- [Task]: Your reply should repeat all records verbatim and contain no images.

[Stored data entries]
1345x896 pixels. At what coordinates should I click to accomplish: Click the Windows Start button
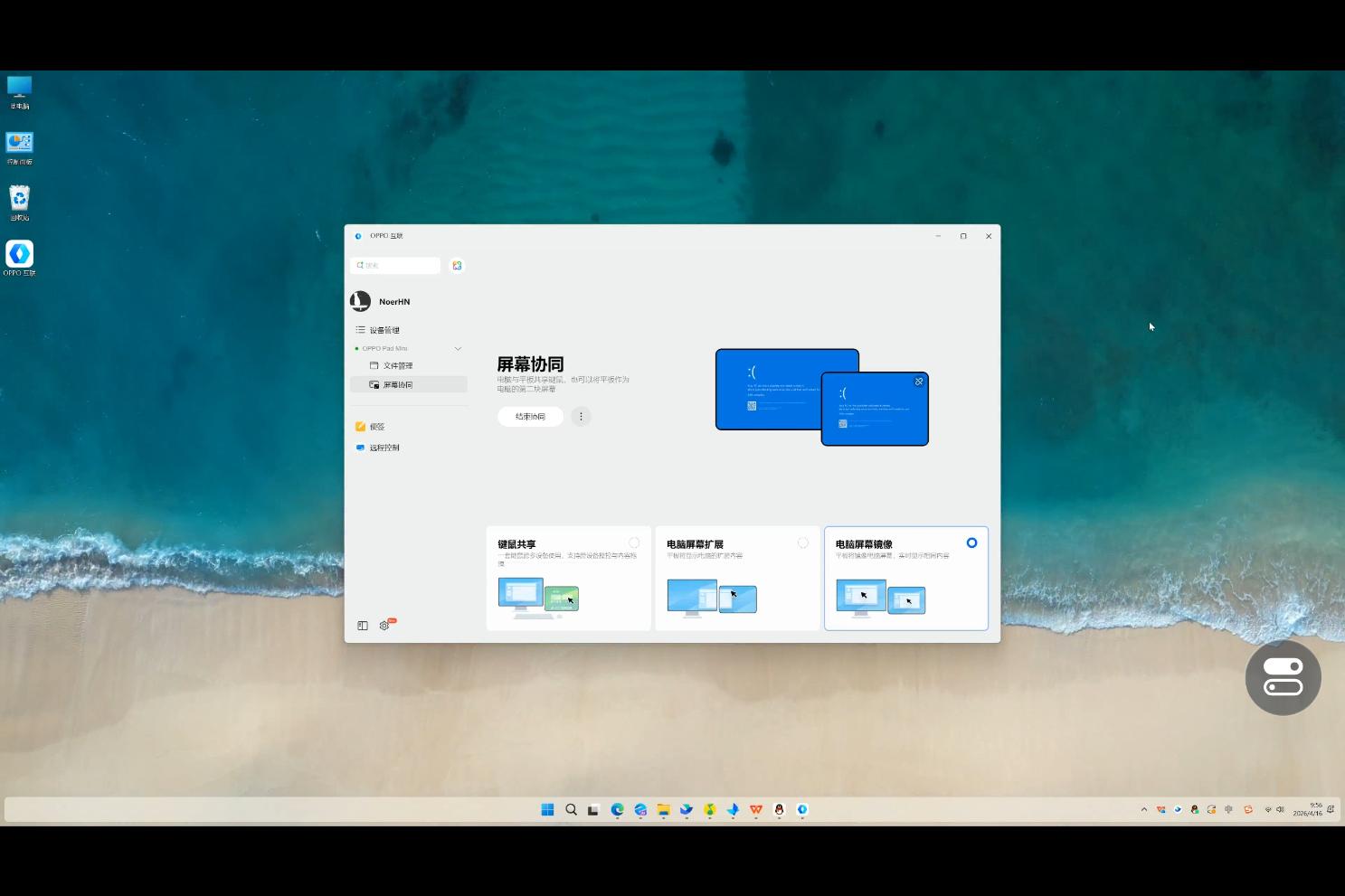547,810
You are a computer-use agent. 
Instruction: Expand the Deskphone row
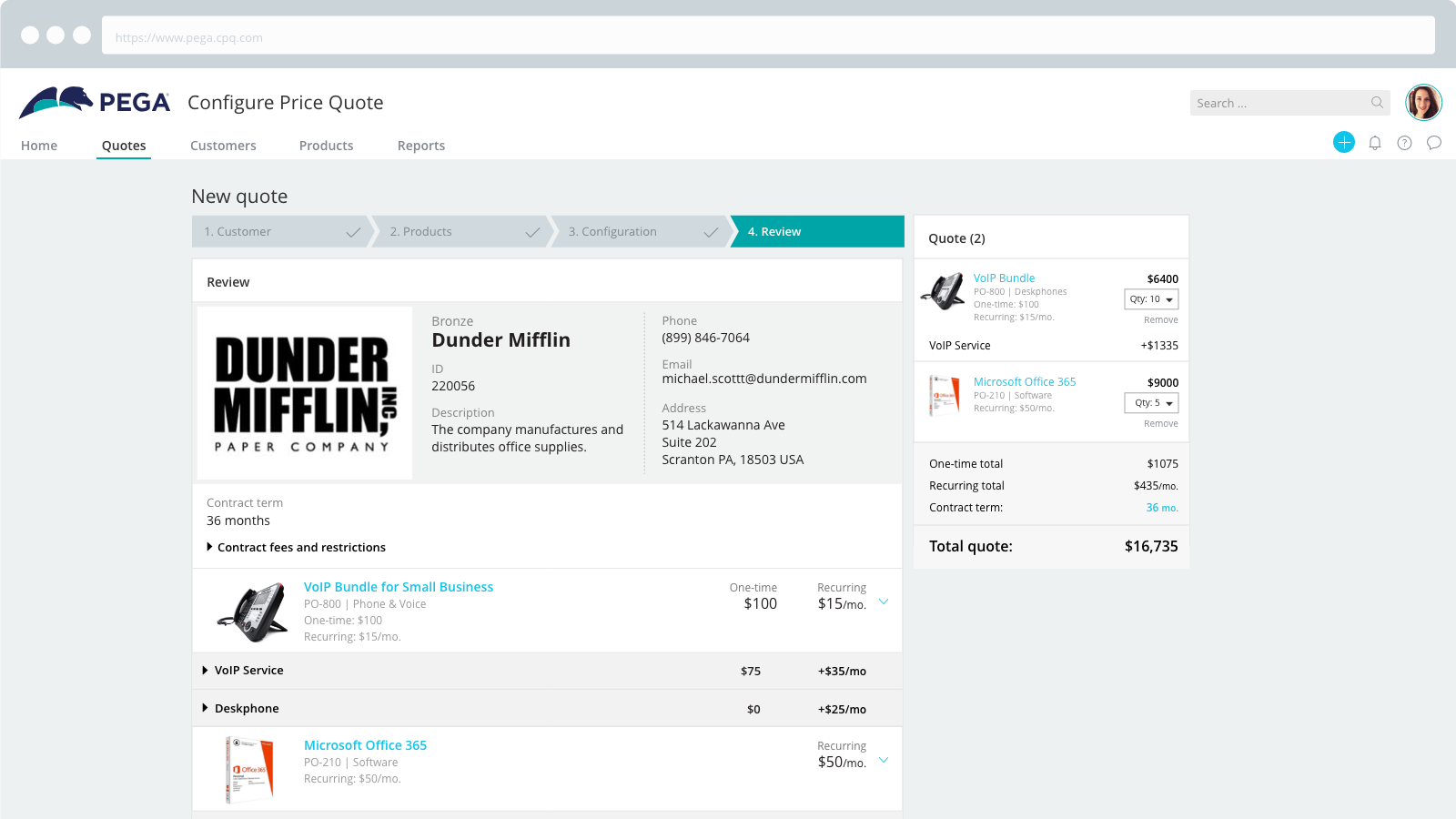(x=206, y=708)
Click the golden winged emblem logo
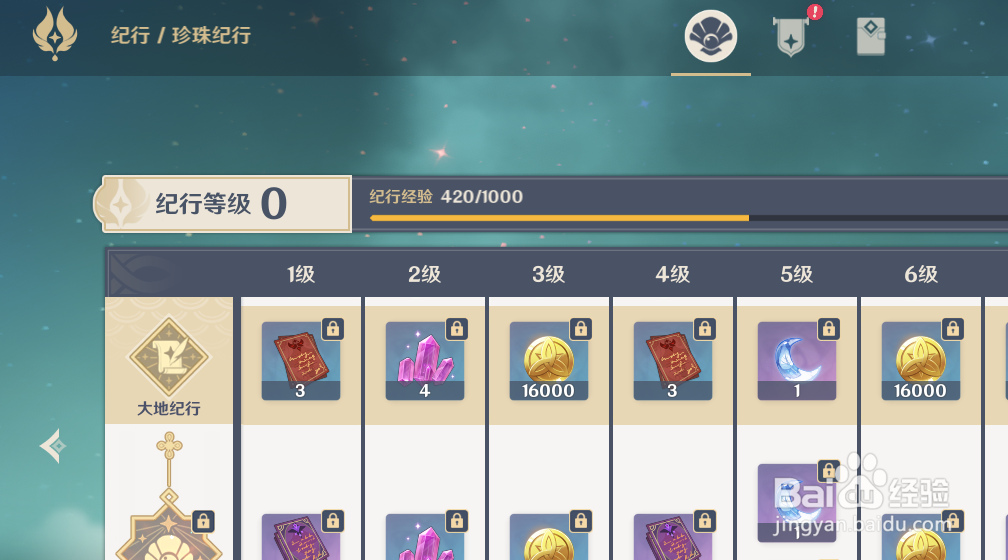1008x560 pixels. 55,34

- [Solution below]:
1345x896 pixels. At what coordinates should I click to accomplish: Click the Windows Start button
547,810
You are a computer-use agent. 
Instruction: Expand the Deskphone row
(x=206, y=708)
Click the golden winged emblem logo
1008x560 pixels. 55,34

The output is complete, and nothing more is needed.